The book begins with narration from “death”. That’s right, death tells us the story of Liesel Meminger, the book thief. “Death” likes to use colors to describe much of what he sees. I just finished the book and I’d like to describe it in colors for you now: The beginning is gray with smattering of tan. The middle goes from beige to dark brown. The ending is black.
I’m always on the lookout for good books to read. I first heard about this book on a secular blog. I was intrigued by how the blog author said this book affected her, how it moved her. She said it was about a girl who steals books during WWII in Nazi Germany. That piqued my interest. I just love a good story! I love to be moved by a story, I love to see things from a new perspective. However, I am a Christian in all that I do. I’m not perfect, but I strive to live a consecrated life. I do my best not to read, or listen, or watch things that would defile my mind. This book crosses that line for me. I know that I am IN the world, but not OF it. I am not staying here forever, but I am here now. I will see and hear things that don’t always line up with my views. That’s fine, I don’t go around bullying people to do right. At the same time, I don’t want to jump in the muck and swim around in it if I don’t have to. I feel that I unwittingly did just that when I got this book.
Why did I finish the story? Because I wanted to see if it redeemed itself. I wanted to be able to give this review of the book and I couldn’t do that without reading it.
As I dove into the story, I couldn’t believe that this book was in the Young Adult (YA) section of my library! I wasn’t prepared to see the curtain ripped back in this fashion for young people. Adults can handle the harshness, they understand better how to cope with hellish violence that can happen in the world. That doesn’t mean that adults aren’t affected, but they are simply better equipped. I didn’t expect the harshness of this book to be equal to that of an adult novel. I couldn’t tell you how many times God’s name was used in vain – too many! Not to mention regular curse words and crude language. It’s replete with it. And the grief and sorrow…well, I was emotionally crippled yesterday when I came to the last page. I understand that much, if not all, of what the author wrote was true historically. But it was a novel! He could have sprinkled in a bit of hope, a bit of light and a few more pastel colors in the picture. But his picture was dark. Hey, it was Nazi Germany in the late 1930s and 40s, probably the bleakest time in modern history. I get it. I just don’t get why a 13 year old needs to get that? There are books about tough topics that aren’t quite so heavy. Number the Stars is one example. The Giver is another. There are many good books that package truth with a bow of hope. I have read Corrie Ten Boom’s The Hiding Place, and while it exposed the Holocaust’s harsh reality, it left the filth in the gutter.
Now that I think about it, that’s what’s missing from The Book Thief! The presence of Christ is nowhere. The help of the Holy Spirit and the guidance of a God who loves sinners is noticeably absent. Perhaps Mr. Zusak himself doesn’t know of the hope that awaits those who are saved, the hope of Heaven.
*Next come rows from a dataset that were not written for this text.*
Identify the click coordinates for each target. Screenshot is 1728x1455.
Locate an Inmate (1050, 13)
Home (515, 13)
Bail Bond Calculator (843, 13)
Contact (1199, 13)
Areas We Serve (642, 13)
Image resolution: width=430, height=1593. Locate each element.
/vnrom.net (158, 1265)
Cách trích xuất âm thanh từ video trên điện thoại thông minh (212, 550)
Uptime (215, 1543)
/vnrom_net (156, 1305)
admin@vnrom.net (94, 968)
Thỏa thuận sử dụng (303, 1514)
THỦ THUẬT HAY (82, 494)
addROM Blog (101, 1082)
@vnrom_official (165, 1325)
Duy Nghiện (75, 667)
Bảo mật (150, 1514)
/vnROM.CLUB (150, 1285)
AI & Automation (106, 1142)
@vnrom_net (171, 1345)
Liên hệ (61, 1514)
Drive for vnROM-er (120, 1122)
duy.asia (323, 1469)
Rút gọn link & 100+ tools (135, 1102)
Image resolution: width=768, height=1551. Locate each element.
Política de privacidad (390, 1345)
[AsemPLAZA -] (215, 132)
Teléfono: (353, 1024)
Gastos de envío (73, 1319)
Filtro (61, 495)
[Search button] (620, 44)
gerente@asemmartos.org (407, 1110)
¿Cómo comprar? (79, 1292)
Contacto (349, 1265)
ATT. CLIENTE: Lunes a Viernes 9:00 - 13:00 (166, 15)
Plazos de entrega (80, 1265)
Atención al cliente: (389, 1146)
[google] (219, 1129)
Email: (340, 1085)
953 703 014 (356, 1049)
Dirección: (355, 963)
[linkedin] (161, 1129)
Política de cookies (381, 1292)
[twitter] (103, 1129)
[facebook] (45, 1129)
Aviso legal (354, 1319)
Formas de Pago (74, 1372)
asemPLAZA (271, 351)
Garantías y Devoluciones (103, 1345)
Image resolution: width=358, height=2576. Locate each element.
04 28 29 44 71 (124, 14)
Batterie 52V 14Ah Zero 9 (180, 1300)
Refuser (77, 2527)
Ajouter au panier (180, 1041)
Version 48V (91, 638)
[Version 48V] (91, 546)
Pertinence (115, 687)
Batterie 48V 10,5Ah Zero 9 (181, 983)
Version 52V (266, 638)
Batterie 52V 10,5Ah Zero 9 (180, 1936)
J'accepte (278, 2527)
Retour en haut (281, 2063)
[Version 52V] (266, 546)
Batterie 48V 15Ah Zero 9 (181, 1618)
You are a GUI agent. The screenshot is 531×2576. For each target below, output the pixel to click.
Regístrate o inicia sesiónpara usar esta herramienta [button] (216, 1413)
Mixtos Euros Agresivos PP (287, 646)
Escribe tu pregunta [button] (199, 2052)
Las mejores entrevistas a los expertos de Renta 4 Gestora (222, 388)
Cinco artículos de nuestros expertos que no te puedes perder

In the book, “death” whisks away souls and takes them – somewhere. But the reality is that as horrific and heinous as the Holocaust was, it has nothing on the fires of Hell. Likewise, for the believer, a great and glorious moment occurs after death: to see Jesus face to face! I wish I could tell Liesel about that. That would change everything for her.
There are a few glimpses of good in this book. I appreciate how Mr. Zusak demonstrated that Hitler swayed people by words. That’s all. He didn’t hold a gun on them or force them to do his will in any way, he just talked right. Words are powerful! I also appreciate that Nazism is clearly the villain in the story. Also, the characters, as harsh as he made them out to be, are, at least, consistent. There was no shocking “change over” in anyone. There were slight shifts, but nothing unrealistic. There was plenty of foreshadowing and metaphors in the book, which certainly forces you to think. But to me, the negative outweighs the positive.
I suppose it’s not a shock to hear I won’t be letting my teens read this book. Perhaps I’m trying to shelter them too much. Eh, maybe. Why not? Don’t you think parents in Nazi Germany would have sheltered their children from the world around them if they could have? Of course! I can, so I will. When the time comes for them see the truth of how evil overcame Europe for a decade, and the extent of that evil, I will choose other books to give them that information. And if reality ever becomes as hideous as it was back then, I will tell my children to look up, trust in God, and lean upon Him for hope. He alone can turn black, feathery ashes into something beautiful.